The reader must judge for himself what is the
value of various stories cited from old authors. He must decide how much
of what has been told he can accept either as having actually happened,
or as possible and more or less probable. The Author must be permitted,
however, to say here, in his personal character, and as responsible to
the students of the human mind and body, that since this story has been
in progress he has received the most startling confirmation of the
possibility of the existence of a character like that which he had drawn
as a purely imaginary conception in Elsie Venner.
BOSTON, January, 1861.
A SECOND PREFACE.
This is the story which a dear old lady, my very good friend, spoke of as
"a medicated novel," and quite properly refused to read.
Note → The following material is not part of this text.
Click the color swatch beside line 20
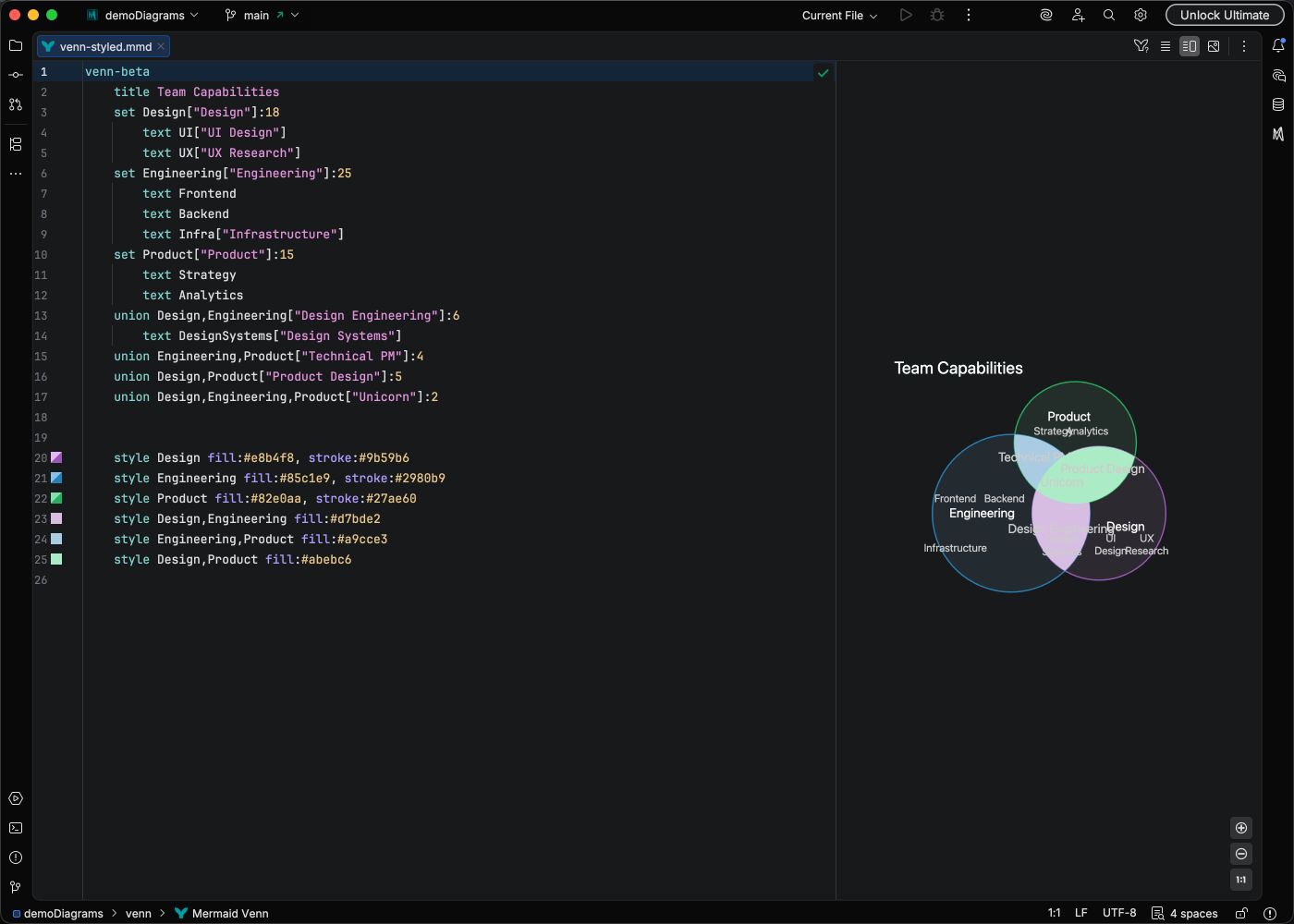 56,457
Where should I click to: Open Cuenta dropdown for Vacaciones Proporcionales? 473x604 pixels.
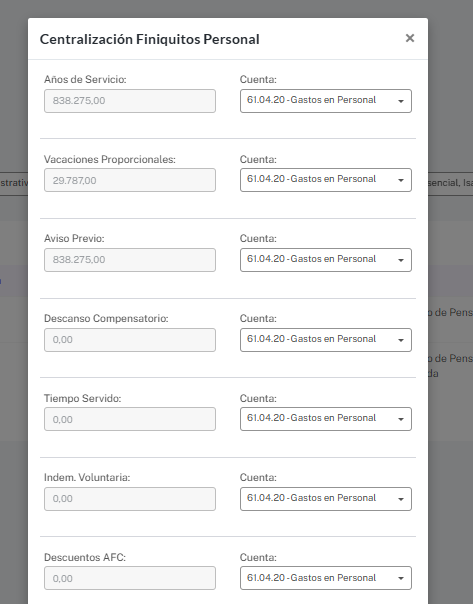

I was always
pleased with her discriminating criticism. It is a medicated novel, and
if she wished to read for mere amusement and helpful recreation there was
no need of troubling herself with a story written with a different end in
view.
This story has called forth so many curious inquiries that it seems worth
while to answer the more important questions which have occurred to its
readers.
In the first place, it is not based on any well-ascertained physiological
fact. There are old fables about patients who have barked like dogs or
crowed like cocks, after being bitten or wounded by those animals. There
is nothing impossible in the idea that Romulus and Remus may have imbibed
wolfish traits of character from the wet nurse the legend assigned them,
but the legend is not sound history, and the supposition is nothing more
than a speculative fancy. Still, there is a limbo of curious evidence
bearing on the subject of pre-natal influences sufficient to form the
starting-point of an imaginative composition.
The real aim, of the story was to test the doctrine of "original sin" and
human responsibility for the disordered volition coming under that
technical denomination. Was Elsie Venner, poisoned by the venom of a
crotalus before she was born, morally responsible for the "volitional"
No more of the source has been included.